Les humoristes incultes

Enfin quelqu'un écrit ce que beaucoup pensent, mais n'osent dire. L'opinion de M. Jacques-André Fortin à propos du soi-disant humoriste Marc Ward, parue samedi dans cette page, révèle le côté puéril de ces nouveaux artistes qui foisonnent au Québec depuis quelques années.
Finies les subtilités, vive la grossièreté où le pipi-caca est roi. Rien pour enrichir la vie culturelle des Québécois et beaucoup pour l'ensevelir sous une montagne de clichés, reflets de lieux communs.

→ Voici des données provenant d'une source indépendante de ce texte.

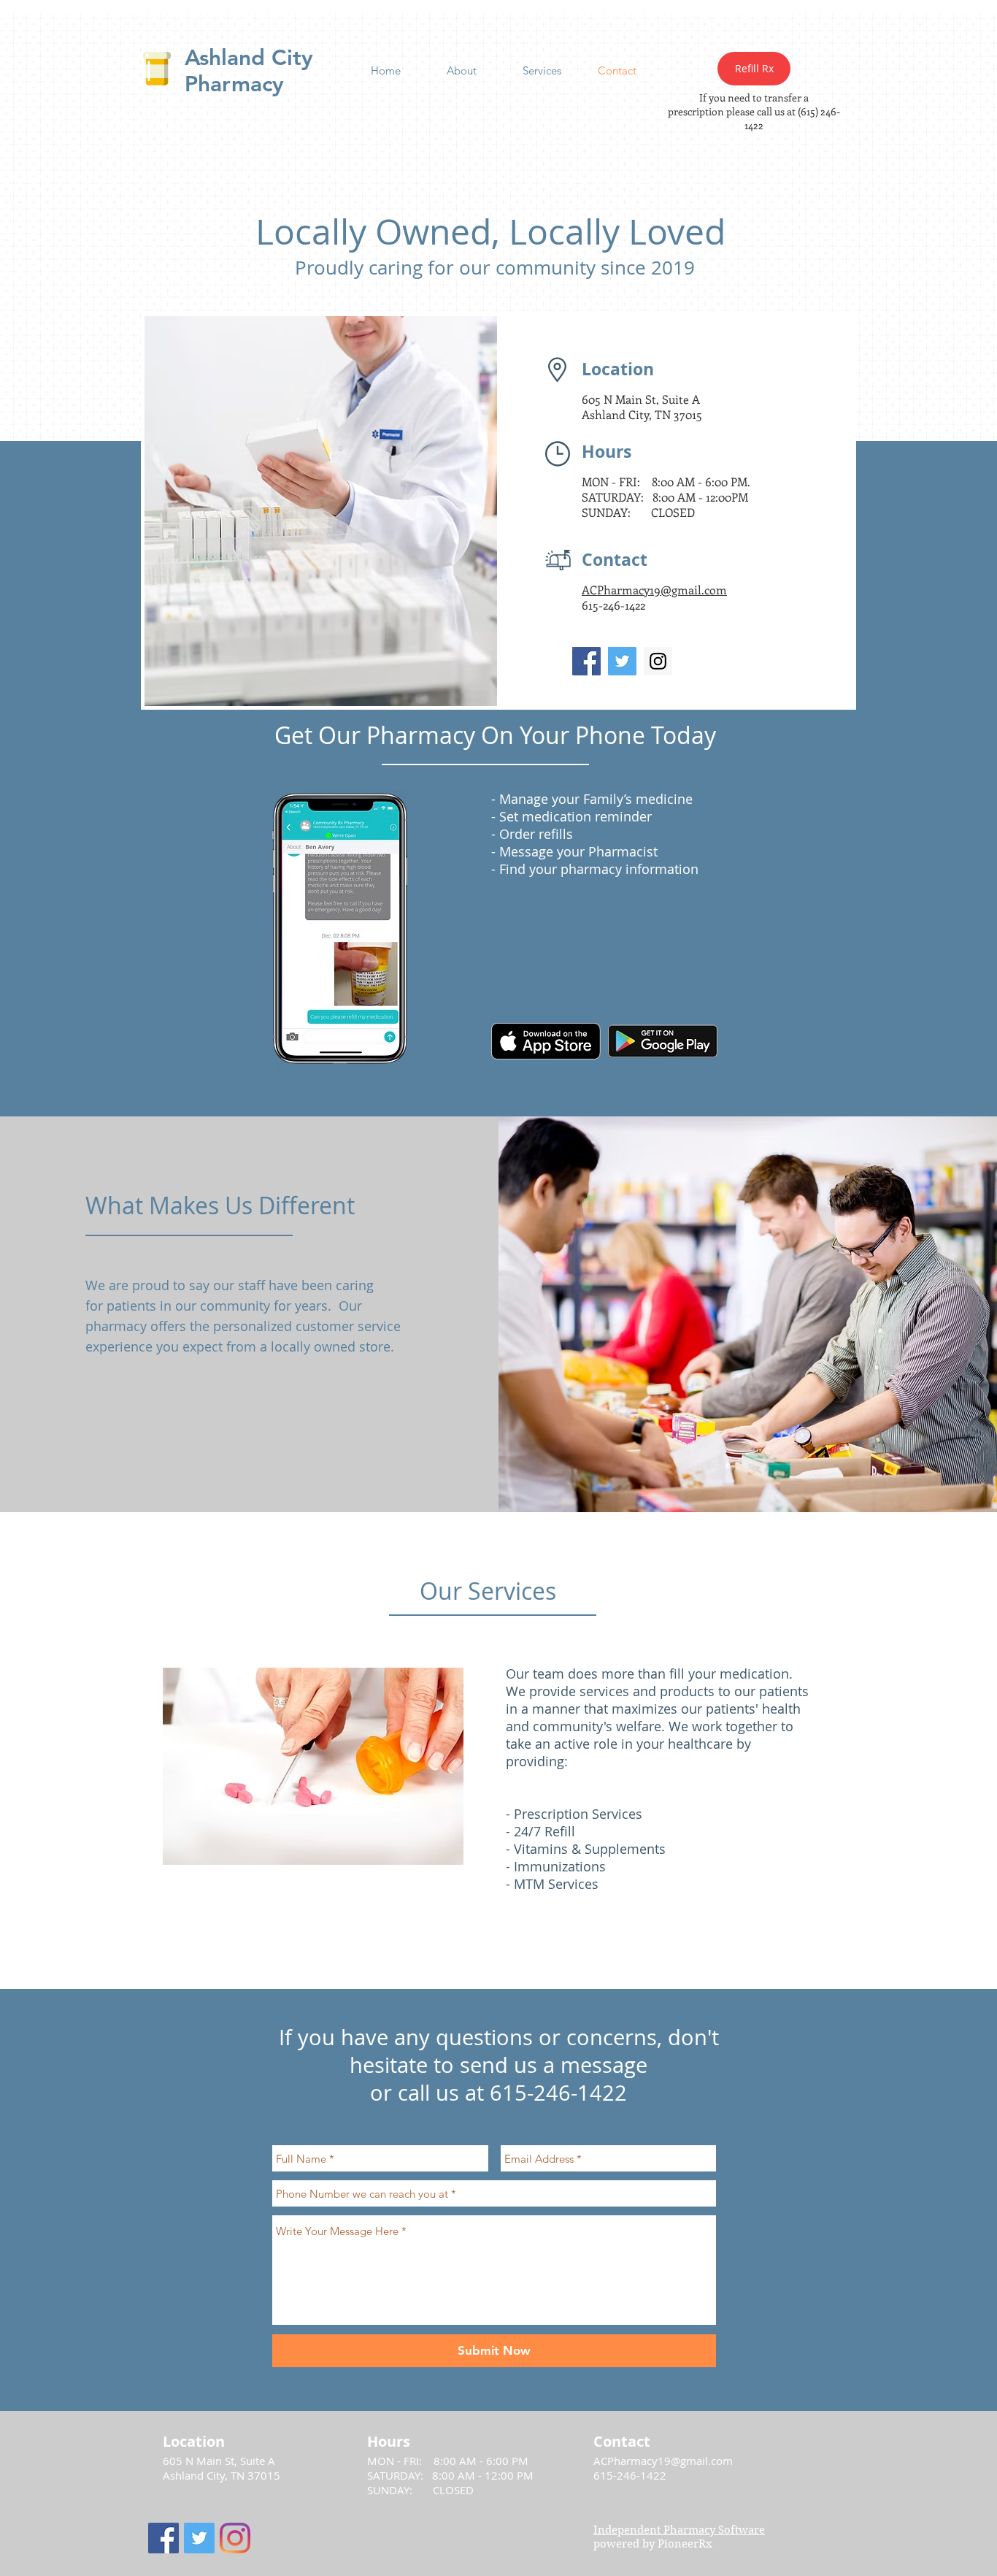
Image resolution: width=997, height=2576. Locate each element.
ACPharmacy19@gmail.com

Aujourd'hui, n'importe qui s'improvise humoriste à condition qu'il ait le courage d'affronter un public à la recherche de divertissement abordable. On peut comprendre le désoeuvrement de ces mauvais blagueurs devant la subtilité quand on voit leur vrai visage hors scène.
Invités récemment à l'émission Le Tricheur, quatre humoristes n'ont pu donner le prénom de Devost (Raymond), ce grand humoriste français, ami de Jean Lapointe, qui ne manquait jamais de passer au Québec faire une tournée à travers la province.
Si, même dans leur propre sphère d'activité, ils ne connaissent pas les grands maîtres, on peut s'interroger sur le niveau de culture où ils puisent leur inspiration. Dans la même émission, on demandait aux participants quel était le pays que représentait la devise: «Ad mare usque ad mare». Le Canada bien sûr, mais un seul le savait et il s'est avéré être le tricheur (qui a toutes les réponses devant lui).
Devant ce désert d'ignorance, on ne s'étonnera plus que ces humoristes choisissent la facilité et tombent dans le mépris et la vulgarité. Et M. Fortin a bien raison de s'interroger au sujet de cette vache sacrée du droit à l'information derrière laquelle se cachent tous les Marc Ward de ce monde pour poursuivre leur lucratif abrutissement social.